▶ Your task
Whatever the records below say, write them all out exactly.

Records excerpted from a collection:
■ ■ ■ ■ ■ ■ ■
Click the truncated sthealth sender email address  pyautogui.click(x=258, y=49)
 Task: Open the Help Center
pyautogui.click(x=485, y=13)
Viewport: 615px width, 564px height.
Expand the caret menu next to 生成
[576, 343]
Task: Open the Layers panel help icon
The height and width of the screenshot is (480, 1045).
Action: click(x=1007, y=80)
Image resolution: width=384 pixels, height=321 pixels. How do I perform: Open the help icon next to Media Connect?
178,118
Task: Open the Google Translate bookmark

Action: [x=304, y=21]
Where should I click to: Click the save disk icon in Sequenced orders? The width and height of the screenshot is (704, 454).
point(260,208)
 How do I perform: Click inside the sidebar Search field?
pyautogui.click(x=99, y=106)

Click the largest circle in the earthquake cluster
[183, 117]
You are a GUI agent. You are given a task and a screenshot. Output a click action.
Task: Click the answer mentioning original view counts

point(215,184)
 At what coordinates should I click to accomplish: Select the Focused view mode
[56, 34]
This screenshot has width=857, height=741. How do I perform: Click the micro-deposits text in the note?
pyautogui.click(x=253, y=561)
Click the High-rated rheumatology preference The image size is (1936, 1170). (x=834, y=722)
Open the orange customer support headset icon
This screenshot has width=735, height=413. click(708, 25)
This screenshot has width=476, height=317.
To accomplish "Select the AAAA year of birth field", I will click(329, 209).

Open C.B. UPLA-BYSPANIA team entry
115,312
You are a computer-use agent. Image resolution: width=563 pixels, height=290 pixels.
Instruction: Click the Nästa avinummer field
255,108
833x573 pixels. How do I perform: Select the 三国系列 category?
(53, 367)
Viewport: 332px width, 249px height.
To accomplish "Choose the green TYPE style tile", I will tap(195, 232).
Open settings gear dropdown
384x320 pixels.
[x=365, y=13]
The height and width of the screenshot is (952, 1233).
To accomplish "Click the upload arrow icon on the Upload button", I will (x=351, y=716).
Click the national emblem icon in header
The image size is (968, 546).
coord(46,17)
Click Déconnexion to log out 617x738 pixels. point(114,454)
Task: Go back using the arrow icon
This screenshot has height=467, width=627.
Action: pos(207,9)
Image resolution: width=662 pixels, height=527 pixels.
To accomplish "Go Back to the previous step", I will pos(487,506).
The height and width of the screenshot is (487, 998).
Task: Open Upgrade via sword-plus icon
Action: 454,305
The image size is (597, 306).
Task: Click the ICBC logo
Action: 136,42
■ ■ ■ ■ ■ ■ ■
▶ Task solution
Click the truncated sthealth sender email address  pyautogui.click(x=258, y=49)
 Task: Open the Help Center
pyautogui.click(x=485, y=13)
Viewport: 615px width, 564px height.
Expand the caret menu next to 生成
[576, 343]
Task: Open the Layers panel help icon
The height and width of the screenshot is (480, 1045).
Action: click(x=1007, y=80)
Image resolution: width=384 pixels, height=321 pixels. How do I perform: Open the help icon next to Media Connect?
178,118
Task: Open the Google Translate bookmark

Action: [x=304, y=21]
Where should I click to: Click the save disk icon in Sequenced orders? The width and height of the screenshot is (704, 454).
point(260,208)
 How do I perform: Click inside the sidebar Search field?
pyautogui.click(x=99, y=106)

Click the largest circle in the earthquake cluster
[183, 117]
You are a GUI agent. You are given a task and a screenshot. Output a click action.
Task: Click the answer mentioning original view counts

point(215,184)
 At what coordinates should I click to accomplish: Select the Focused view mode
[56, 34]
This screenshot has width=857, height=741. How do I perform: Click the micro-deposits text in the note?
pyautogui.click(x=253, y=561)
Click the High-rated rheumatology preference The image size is (1936, 1170). (x=834, y=722)
Open the orange customer support headset icon
This screenshot has width=735, height=413. click(708, 25)
This screenshot has width=476, height=317.
To accomplish "Select the AAAA year of birth field", I will click(329, 209).

Open C.B. UPLA-BYSPANIA team entry
115,312
You are a computer-use agent. Image resolution: width=563 pixels, height=290 pixels.
Instruction: Click the Nästa avinummer field
255,108
833x573 pixels. How do I perform: Select the 三国系列 category?
(53, 367)
Viewport: 332px width, 249px height.
To accomplish "Choose the green TYPE style tile", I will tap(195, 232).
Open settings gear dropdown
384x320 pixels.
[x=365, y=13]
The height and width of the screenshot is (952, 1233).
To accomplish "Click the upload arrow icon on the Upload button", I will (x=351, y=716).
Click the national emblem icon in header
The image size is (968, 546).
coord(46,17)
Click Déconnexion to log out 617x738 pixels. point(114,454)
Task: Go back using the arrow icon
This screenshot has height=467, width=627.
Action: pos(207,9)
Image resolution: width=662 pixels, height=527 pixels.
To accomplish "Go Back to the previous step", I will pos(487,506).
The height and width of the screenshot is (487, 998).
Task: Open Upgrade via sword-plus icon
Action: 454,305
The image size is (597, 306).
Task: Click the ICBC logo
Action: 136,42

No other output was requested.